* _DATA SUPPLIED_
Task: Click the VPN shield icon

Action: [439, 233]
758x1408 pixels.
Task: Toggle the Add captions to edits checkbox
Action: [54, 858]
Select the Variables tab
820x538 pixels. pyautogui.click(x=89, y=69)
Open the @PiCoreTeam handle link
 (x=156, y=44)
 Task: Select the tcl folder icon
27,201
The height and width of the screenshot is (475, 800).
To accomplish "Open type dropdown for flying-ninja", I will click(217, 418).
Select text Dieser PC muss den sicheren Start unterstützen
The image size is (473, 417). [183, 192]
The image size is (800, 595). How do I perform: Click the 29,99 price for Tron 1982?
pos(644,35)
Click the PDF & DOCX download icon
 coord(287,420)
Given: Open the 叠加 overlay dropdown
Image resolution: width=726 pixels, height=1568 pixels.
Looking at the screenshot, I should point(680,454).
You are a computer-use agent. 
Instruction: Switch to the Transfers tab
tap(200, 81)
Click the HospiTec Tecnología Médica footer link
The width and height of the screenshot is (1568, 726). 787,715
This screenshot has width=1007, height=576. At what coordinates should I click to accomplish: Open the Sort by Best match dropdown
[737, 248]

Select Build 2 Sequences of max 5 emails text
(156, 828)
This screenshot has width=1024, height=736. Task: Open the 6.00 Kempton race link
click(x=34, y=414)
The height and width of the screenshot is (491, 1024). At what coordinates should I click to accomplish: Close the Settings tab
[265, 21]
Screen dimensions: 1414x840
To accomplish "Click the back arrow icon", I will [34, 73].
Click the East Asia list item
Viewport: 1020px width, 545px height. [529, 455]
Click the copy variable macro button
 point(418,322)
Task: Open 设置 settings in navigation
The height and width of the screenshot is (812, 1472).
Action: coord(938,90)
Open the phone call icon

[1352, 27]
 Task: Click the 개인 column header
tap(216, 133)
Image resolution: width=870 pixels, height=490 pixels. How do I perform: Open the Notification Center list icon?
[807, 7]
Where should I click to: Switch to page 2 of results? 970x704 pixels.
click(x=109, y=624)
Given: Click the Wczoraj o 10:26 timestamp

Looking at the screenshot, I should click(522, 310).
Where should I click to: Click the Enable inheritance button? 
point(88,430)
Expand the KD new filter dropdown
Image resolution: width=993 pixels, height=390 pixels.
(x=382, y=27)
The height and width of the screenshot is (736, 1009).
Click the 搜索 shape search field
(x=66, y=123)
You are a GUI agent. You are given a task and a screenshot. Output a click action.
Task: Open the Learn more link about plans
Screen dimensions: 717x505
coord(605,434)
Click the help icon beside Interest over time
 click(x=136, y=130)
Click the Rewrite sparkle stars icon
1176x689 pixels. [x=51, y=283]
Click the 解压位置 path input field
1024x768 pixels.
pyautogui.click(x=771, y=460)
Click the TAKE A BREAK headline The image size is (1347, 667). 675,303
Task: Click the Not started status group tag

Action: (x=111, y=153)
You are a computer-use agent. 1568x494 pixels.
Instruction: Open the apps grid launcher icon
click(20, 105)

* _AIM OF THE EXERCISE_
Retype the material above in full, with nothing altered.

* _TASK OUTPUT_
Task: Click the VPN shield icon

Action: [439, 233]
758x1408 pixels.
Task: Toggle the Add captions to edits checkbox
Action: [54, 858]
Select the Variables tab
820x538 pixels. pyautogui.click(x=89, y=69)
Open the @PiCoreTeam handle link
 (x=156, y=44)
 Task: Select the tcl folder icon
27,201
The height and width of the screenshot is (475, 800).
To accomplish "Open type dropdown for flying-ninja", I will click(217, 418).
Select text Dieser PC muss den sicheren Start unterstützen
The image size is (473, 417). [183, 192]
The image size is (800, 595). How do I perform: Click the 29,99 price for Tron 1982?
pos(644,35)
Click the PDF & DOCX download icon
 coord(287,420)
Given: Open the 叠加 overlay dropdown
Image resolution: width=726 pixels, height=1568 pixels.
Looking at the screenshot, I should point(680,454).
You are a computer-use agent. 
Instruction: Switch to the Transfers tab
tap(200, 81)
Click the HospiTec Tecnología Médica footer link
The width and height of the screenshot is (1568, 726). 787,715
This screenshot has width=1007, height=576. At what coordinates should I click to accomplish: Open the Sort by Best match dropdown
[737, 248]

Select Build 2 Sequences of max 5 emails text
(156, 828)
This screenshot has width=1024, height=736. Task: Open the 6.00 Kempton race link
click(x=34, y=414)
The height and width of the screenshot is (491, 1024). At what coordinates should I click to accomplish: Close the Settings tab
[265, 21]
Screen dimensions: 1414x840
To accomplish "Click the back arrow icon", I will [34, 73].
Click the East Asia list item
Viewport: 1020px width, 545px height. [529, 455]
Click the copy variable macro button
 point(418,322)
Task: Open 设置 settings in navigation
The height and width of the screenshot is (812, 1472).
Action: coord(938,90)
Open the phone call icon

[1352, 27]
 Task: Click the 개인 column header
tap(216, 133)
Image resolution: width=870 pixels, height=490 pixels. How do I perform: Open the Notification Center list icon?
[807, 7]
Where should I click to: Switch to page 2 of results? 970x704 pixels.
click(x=109, y=624)
Given: Click the Wczoraj o 10:26 timestamp

Looking at the screenshot, I should click(522, 310).
Where should I click to: Click the Enable inheritance button? 
point(88,430)
Expand the KD new filter dropdown
Image resolution: width=993 pixels, height=390 pixels.
(x=382, y=27)
The height and width of the screenshot is (736, 1009).
Click the 搜索 shape search field
(x=66, y=123)
You are a GUI agent. You are given a task and a screenshot. Output a click action.
Task: Open the Learn more link about plans
Screen dimensions: 717x505
coord(605,434)
Click the help icon beside Interest over time
 click(x=136, y=130)
Click the Rewrite sparkle stars icon
1176x689 pixels. [x=51, y=283]
Click the 解压位置 path input field
1024x768 pixels.
pyautogui.click(x=771, y=460)
Click the TAKE A BREAK headline The image size is (1347, 667). 675,303
Task: Click the Not started status group tag

Action: (x=111, y=153)
You are a computer-use agent. 1568x494 pixels.
Instruction: Open the apps grid launcher icon
click(20, 105)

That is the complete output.